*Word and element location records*

┌────────

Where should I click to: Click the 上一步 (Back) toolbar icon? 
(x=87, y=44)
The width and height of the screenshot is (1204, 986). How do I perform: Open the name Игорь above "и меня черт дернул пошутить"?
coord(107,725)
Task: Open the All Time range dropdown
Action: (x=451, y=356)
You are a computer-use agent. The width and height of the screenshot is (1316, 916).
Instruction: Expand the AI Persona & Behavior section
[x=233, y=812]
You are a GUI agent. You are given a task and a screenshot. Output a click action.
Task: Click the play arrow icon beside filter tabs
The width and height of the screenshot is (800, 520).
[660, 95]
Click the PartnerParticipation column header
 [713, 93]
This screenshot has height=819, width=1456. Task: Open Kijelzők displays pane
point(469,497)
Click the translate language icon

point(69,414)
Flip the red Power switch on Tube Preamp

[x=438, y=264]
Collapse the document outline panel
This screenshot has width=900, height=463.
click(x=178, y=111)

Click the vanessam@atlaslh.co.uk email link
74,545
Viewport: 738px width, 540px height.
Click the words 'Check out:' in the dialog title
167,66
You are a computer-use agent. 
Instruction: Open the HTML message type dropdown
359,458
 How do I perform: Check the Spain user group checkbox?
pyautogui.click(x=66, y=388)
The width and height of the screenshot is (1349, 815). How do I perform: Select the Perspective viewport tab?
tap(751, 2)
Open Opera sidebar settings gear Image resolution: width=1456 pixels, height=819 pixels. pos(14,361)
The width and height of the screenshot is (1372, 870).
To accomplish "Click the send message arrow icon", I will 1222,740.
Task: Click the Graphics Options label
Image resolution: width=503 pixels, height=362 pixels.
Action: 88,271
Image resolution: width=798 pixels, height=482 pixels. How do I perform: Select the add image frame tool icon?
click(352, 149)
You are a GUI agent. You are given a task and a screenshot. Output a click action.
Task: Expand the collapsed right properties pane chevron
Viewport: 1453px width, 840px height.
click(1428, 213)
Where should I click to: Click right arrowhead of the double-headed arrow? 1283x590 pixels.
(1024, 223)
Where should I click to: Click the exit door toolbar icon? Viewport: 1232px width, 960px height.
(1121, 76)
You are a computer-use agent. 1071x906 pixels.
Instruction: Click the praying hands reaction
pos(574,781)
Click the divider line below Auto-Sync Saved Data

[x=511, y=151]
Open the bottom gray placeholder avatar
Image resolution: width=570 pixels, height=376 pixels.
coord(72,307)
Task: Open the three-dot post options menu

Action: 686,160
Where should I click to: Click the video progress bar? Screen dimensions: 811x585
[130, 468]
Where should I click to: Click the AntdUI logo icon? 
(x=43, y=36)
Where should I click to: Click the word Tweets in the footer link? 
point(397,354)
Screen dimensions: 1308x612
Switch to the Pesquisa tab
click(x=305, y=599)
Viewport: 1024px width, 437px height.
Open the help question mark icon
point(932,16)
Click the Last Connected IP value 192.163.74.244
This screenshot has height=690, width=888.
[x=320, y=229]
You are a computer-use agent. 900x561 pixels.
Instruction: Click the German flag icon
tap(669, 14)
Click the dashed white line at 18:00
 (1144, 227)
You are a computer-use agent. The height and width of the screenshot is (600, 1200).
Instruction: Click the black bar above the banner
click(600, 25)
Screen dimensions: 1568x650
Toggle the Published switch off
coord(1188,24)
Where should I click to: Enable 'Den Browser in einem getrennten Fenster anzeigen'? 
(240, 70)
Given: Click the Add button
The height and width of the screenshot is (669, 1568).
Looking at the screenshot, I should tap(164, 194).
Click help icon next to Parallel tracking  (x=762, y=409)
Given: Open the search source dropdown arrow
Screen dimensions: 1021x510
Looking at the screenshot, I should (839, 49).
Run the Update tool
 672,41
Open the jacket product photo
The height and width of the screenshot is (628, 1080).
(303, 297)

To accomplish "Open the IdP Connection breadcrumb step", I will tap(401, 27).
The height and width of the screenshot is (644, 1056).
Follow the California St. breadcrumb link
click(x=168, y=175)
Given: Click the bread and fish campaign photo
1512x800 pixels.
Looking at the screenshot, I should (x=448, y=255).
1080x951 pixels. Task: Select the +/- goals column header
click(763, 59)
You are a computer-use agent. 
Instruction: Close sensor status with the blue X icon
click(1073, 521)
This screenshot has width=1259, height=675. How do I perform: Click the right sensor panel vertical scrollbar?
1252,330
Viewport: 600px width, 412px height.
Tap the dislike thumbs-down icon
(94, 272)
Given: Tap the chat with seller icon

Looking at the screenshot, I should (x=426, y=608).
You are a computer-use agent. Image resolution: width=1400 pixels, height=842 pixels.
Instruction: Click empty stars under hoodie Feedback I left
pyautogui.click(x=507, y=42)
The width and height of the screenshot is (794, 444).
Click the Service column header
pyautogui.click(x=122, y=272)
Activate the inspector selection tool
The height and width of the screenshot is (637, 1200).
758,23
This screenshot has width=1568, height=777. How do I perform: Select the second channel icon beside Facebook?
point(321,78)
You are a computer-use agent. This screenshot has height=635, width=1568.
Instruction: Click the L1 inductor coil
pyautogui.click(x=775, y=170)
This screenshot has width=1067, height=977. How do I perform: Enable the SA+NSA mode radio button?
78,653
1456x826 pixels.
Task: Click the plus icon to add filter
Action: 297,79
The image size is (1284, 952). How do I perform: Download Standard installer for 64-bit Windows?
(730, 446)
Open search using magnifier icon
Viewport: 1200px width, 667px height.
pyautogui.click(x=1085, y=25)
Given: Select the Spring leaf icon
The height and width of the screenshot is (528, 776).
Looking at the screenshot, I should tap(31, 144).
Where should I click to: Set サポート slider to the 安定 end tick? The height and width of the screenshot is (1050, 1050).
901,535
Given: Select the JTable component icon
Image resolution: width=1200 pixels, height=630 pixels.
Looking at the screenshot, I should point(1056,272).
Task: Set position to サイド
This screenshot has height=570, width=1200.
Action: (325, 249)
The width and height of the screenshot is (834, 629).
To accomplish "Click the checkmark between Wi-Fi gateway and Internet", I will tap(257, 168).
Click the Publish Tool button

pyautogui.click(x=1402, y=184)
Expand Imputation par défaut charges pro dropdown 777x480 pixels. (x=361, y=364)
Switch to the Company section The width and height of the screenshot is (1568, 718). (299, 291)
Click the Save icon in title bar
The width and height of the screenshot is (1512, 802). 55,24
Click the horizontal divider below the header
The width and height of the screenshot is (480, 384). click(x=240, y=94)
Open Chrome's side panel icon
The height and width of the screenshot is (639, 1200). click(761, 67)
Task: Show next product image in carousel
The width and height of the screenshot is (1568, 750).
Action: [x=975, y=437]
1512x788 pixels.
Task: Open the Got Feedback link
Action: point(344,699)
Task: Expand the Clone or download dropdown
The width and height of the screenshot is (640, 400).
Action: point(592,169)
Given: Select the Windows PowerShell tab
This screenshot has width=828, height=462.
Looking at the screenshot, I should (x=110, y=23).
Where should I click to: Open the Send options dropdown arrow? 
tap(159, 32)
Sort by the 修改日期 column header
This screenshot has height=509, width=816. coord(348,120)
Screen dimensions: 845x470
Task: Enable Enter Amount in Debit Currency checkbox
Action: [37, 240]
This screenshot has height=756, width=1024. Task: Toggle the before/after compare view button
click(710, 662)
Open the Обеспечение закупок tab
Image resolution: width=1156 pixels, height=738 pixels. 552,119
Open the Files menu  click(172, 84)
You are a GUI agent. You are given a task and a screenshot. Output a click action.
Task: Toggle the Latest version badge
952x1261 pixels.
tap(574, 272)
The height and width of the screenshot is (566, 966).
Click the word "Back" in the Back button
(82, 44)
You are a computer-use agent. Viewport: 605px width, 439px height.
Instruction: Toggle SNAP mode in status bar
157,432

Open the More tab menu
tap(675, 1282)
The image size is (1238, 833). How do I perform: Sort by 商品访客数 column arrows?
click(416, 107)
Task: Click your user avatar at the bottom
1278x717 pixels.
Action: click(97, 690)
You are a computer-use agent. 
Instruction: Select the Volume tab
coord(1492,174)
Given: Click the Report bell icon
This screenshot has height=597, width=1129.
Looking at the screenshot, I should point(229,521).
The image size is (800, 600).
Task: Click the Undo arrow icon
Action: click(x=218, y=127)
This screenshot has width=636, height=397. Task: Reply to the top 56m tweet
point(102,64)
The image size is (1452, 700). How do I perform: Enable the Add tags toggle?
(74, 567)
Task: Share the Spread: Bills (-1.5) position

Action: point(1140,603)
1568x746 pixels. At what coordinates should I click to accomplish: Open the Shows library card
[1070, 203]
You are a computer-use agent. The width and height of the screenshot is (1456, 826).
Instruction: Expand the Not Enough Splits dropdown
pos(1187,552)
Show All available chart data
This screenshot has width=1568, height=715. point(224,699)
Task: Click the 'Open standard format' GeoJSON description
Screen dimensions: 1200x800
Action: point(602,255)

└────────

*WRITTEN PROBLEM*
Please swap "icon" for "button" in the stretch of data from the line that contains "Open the bottom gray placeholder avatar" through the line that contains "[x=320, y=229]", with everything else left unchanged. Give back only those lines.

*FULL SOLUTION*
Open the bottom gray placeholder avatar
Image resolution: width=570 pixels, height=376 pixels.
coord(72,307)
Task: Open the three-dot post options menu

Action: 686,160
Where should I click to: Click the video progress bar? Screen dimensions: 811x585
[130, 468]
Where should I click to: Click the AntdUI logo button? 
(x=43, y=36)
Where should I click to: Click the word Tweets in the footer link? 
point(397,354)
Screen dimensions: 1308x612
Switch to the Pesquisa tab
click(x=305, y=599)
Viewport: 1024px width, 437px height.
Open the help question mark button
point(932,16)
Click the Last Connected IP value 192.163.74.244
This screenshot has height=690, width=888.
[x=320, y=229]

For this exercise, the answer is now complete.